Aim >>
Could you copy out the lines below word for word, starting with the first line and ending with the line that contains "coordinates (1037, 771).", including that line?

Data in this exercise >>
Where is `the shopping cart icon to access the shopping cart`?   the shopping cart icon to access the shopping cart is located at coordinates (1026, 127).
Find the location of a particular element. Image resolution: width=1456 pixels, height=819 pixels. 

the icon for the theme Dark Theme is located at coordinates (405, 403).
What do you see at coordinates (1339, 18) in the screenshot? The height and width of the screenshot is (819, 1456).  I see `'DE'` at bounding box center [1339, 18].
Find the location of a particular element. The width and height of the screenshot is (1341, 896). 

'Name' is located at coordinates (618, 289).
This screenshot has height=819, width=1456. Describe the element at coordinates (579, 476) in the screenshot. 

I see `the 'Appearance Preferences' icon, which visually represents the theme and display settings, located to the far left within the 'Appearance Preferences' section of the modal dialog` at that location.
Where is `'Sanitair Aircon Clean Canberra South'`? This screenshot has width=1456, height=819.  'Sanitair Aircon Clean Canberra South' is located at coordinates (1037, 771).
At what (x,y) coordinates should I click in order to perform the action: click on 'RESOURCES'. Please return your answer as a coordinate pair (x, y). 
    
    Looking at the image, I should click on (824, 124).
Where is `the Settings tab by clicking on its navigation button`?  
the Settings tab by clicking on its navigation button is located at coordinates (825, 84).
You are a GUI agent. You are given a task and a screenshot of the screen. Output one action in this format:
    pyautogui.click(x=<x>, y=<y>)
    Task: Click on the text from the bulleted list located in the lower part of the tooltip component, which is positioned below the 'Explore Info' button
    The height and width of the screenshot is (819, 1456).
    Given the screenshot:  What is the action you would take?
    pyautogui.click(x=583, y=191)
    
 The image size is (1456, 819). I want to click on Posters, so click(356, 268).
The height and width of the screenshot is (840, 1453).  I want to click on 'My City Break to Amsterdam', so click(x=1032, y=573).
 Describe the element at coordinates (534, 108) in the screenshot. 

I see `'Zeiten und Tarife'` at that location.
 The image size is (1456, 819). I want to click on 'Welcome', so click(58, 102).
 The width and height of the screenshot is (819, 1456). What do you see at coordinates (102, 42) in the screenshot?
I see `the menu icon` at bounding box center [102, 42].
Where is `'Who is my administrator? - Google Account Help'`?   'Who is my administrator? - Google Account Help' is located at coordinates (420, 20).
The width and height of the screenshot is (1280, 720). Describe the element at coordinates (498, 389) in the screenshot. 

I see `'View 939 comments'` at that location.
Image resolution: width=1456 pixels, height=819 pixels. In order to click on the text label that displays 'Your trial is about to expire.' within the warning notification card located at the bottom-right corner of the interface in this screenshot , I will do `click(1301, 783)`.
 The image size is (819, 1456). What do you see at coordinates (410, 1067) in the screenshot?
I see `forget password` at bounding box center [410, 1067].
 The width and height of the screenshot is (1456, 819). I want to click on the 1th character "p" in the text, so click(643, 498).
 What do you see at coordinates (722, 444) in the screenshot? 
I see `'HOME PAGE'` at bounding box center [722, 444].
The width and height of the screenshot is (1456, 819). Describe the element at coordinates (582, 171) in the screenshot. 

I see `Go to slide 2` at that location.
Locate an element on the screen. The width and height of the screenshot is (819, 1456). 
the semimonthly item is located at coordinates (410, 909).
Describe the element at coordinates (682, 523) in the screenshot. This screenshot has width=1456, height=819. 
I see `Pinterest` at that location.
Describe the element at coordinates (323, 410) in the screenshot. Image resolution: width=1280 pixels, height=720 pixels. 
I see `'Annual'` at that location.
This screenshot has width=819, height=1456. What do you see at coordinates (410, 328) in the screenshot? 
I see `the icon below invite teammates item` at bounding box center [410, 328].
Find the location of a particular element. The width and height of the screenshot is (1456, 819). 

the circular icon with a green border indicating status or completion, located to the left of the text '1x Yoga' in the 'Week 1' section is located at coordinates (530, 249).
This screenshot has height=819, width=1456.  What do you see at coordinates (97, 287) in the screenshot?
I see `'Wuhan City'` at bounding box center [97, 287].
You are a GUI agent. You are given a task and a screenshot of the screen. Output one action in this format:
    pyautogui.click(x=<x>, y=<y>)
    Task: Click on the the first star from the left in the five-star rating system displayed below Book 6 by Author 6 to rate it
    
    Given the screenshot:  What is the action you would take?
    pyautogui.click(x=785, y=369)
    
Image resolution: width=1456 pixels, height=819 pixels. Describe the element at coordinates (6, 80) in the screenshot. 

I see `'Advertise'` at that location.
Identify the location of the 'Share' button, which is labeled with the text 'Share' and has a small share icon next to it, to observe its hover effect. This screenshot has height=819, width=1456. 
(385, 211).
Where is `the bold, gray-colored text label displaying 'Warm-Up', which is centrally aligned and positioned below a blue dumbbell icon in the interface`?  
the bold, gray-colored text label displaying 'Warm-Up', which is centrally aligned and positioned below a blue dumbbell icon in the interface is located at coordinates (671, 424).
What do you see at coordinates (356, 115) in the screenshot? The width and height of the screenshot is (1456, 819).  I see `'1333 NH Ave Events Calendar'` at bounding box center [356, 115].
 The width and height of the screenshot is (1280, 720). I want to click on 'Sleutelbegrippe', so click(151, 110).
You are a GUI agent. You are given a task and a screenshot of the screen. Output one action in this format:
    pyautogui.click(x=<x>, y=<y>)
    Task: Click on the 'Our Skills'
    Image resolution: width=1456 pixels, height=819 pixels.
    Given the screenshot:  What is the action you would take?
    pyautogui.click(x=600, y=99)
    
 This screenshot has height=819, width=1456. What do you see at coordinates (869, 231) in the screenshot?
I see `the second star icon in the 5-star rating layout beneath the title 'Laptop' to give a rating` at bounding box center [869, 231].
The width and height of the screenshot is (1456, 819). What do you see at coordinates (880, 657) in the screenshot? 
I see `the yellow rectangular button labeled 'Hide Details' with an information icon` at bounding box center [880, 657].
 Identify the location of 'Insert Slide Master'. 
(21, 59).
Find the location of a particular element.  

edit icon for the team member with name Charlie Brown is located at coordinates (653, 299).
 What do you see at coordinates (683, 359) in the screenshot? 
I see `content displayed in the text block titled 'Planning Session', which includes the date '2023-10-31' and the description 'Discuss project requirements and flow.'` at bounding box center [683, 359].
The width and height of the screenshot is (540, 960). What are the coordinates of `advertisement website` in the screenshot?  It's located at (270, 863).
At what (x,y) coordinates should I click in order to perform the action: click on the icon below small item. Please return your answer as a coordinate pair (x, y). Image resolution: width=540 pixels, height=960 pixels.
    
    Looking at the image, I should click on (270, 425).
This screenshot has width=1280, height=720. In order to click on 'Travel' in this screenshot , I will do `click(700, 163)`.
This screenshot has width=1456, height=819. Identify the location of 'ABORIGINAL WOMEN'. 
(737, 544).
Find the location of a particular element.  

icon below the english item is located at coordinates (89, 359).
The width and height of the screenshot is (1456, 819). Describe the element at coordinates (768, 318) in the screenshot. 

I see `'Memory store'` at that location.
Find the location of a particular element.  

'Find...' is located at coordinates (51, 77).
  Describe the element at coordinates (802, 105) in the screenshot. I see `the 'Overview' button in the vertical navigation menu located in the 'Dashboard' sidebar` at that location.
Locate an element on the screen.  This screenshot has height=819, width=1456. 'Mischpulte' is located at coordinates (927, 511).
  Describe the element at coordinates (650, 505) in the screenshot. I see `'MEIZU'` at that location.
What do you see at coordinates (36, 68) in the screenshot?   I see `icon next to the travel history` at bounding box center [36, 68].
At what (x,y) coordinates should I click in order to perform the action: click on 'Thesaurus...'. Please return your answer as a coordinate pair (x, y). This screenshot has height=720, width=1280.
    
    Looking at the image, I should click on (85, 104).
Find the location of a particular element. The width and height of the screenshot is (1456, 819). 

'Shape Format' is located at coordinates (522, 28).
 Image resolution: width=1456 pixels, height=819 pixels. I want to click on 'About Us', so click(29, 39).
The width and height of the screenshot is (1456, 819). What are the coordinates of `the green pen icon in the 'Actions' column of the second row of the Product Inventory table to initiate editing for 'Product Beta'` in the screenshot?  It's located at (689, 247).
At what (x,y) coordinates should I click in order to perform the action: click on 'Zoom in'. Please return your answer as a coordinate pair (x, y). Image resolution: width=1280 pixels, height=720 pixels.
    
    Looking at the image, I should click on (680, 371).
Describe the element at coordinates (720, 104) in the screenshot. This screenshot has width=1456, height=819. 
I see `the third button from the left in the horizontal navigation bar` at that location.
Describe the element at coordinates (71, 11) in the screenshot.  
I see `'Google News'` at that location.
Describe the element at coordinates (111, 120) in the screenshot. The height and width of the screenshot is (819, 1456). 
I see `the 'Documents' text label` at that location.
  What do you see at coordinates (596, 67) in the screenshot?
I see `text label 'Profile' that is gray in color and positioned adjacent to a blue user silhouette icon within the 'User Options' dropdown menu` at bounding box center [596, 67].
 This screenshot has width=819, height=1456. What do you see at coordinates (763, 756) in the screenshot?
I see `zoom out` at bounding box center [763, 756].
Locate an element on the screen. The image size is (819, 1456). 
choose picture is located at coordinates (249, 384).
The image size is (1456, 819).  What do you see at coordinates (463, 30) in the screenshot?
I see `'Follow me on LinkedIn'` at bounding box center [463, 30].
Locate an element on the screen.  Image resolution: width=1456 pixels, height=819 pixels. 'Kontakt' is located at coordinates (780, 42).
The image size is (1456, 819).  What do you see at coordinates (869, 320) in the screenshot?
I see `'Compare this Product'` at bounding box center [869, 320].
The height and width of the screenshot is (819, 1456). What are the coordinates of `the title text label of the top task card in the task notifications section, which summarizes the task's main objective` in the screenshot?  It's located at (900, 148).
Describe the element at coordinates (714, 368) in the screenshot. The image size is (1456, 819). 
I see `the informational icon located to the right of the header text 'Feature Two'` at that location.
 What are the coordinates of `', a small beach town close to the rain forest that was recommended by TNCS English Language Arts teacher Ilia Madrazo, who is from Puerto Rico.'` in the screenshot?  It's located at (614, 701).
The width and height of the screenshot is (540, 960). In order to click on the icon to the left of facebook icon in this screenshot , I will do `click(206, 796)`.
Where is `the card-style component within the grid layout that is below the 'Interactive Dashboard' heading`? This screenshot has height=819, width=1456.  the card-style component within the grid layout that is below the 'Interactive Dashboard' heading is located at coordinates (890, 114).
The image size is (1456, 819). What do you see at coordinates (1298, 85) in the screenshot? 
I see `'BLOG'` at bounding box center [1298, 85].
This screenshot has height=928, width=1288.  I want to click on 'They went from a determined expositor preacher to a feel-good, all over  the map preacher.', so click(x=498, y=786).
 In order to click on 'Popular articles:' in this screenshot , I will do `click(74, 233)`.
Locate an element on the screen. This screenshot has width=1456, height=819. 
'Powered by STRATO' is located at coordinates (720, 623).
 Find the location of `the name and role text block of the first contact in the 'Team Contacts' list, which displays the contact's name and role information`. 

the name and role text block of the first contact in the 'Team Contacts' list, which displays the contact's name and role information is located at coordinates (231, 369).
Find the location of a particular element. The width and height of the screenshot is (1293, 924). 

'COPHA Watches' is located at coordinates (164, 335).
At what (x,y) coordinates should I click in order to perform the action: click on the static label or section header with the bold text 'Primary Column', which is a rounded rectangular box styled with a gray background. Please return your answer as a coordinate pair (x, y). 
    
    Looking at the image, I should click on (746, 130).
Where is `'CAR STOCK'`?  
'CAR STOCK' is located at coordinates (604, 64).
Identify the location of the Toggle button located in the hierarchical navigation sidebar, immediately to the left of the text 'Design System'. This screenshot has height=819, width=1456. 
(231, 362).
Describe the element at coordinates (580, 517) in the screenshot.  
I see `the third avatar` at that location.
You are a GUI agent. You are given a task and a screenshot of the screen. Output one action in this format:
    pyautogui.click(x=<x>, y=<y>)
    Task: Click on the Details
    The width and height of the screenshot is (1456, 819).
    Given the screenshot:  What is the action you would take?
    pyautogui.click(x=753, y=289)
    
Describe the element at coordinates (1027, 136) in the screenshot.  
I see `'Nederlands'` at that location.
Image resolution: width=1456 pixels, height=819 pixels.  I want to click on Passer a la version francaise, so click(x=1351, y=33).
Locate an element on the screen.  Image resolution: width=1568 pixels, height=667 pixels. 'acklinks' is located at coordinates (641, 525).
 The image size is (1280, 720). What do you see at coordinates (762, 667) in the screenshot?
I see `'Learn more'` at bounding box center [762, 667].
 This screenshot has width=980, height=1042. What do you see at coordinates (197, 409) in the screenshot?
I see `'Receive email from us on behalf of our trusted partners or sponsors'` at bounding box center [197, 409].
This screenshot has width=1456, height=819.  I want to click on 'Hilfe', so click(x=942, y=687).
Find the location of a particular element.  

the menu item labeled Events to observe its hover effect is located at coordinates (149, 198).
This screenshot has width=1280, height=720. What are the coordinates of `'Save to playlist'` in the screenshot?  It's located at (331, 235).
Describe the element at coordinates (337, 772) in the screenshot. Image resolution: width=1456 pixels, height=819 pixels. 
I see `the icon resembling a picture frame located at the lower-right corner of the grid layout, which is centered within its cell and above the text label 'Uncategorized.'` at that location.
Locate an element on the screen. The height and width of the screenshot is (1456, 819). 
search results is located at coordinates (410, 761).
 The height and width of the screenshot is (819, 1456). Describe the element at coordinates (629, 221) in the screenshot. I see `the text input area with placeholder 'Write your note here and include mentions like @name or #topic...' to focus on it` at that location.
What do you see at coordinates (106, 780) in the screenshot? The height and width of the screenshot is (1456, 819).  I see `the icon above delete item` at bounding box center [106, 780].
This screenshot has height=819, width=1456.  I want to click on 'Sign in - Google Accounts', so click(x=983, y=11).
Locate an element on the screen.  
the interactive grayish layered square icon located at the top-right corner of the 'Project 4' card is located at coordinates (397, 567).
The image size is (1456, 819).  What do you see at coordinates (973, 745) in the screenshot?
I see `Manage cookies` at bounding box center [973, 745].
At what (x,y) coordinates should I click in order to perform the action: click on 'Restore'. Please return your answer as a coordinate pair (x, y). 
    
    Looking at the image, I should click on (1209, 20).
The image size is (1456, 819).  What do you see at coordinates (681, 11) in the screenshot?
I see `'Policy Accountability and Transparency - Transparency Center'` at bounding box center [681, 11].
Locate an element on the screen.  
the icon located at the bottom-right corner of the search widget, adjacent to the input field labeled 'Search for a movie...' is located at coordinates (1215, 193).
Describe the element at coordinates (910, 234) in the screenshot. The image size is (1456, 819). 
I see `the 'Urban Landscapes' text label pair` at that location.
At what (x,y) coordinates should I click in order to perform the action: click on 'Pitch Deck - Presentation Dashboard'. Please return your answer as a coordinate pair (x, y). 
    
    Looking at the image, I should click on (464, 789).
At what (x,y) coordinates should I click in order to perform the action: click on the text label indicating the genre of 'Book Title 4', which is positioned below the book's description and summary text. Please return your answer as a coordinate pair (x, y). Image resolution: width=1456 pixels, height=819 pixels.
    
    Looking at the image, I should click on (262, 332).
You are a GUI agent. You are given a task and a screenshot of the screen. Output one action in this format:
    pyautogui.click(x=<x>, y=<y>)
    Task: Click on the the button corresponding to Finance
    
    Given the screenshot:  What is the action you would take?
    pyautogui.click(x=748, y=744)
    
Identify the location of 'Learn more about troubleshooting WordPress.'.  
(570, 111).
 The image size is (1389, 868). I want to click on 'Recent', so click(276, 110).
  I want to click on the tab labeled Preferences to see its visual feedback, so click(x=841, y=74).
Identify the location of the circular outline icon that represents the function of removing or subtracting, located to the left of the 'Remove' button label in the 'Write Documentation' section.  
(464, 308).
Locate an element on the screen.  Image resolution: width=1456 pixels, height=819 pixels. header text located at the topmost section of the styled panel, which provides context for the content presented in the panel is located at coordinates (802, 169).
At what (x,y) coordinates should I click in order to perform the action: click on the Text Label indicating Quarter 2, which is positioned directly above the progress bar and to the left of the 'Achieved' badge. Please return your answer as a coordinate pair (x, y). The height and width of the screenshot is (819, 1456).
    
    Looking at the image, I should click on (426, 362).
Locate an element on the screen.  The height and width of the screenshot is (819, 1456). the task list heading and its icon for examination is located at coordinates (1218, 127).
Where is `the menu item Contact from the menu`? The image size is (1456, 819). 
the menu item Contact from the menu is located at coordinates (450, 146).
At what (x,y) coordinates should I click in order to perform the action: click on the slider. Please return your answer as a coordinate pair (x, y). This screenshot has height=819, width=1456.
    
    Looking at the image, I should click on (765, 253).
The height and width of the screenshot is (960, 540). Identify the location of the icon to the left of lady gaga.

Written solution >>
Where is `the shopping cart icon to access the shopping cart`?   the shopping cart icon to access the shopping cart is located at coordinates (1026, 127).
Find the location of a particular element. Image resolution: width=1456 pixels, height=819 pixels. 

the icon for the theme Dark Theme is located at coordinates (405, 403).
What do you see at coordinates (1339, 18) in the screenshot? The height and width of the screenshot is (819, 1456).  I see `'DE'` at bounding box center [1339, 18].
Find the location of a particular element. The width and height of the screenshot is (1341, 896). 

'Name' is located at coordinates (618, 289).
This screenshot has height=819, width=1456. Describe the element at coordinates (579, 476) in the screenshot. 

I see `the 'Appearance Preferences' icon, which visually represents the theme and display settings, located to the far left within the 'Appearance Preferences' section of the modal dialog` at that location.
Where is `'Sanitair Aircon Clean Canberra South'`? This screenshot has width=1456, height=819.  'Sanitair Aircon Clean Canberra South' is located at coordinates (1037, 771).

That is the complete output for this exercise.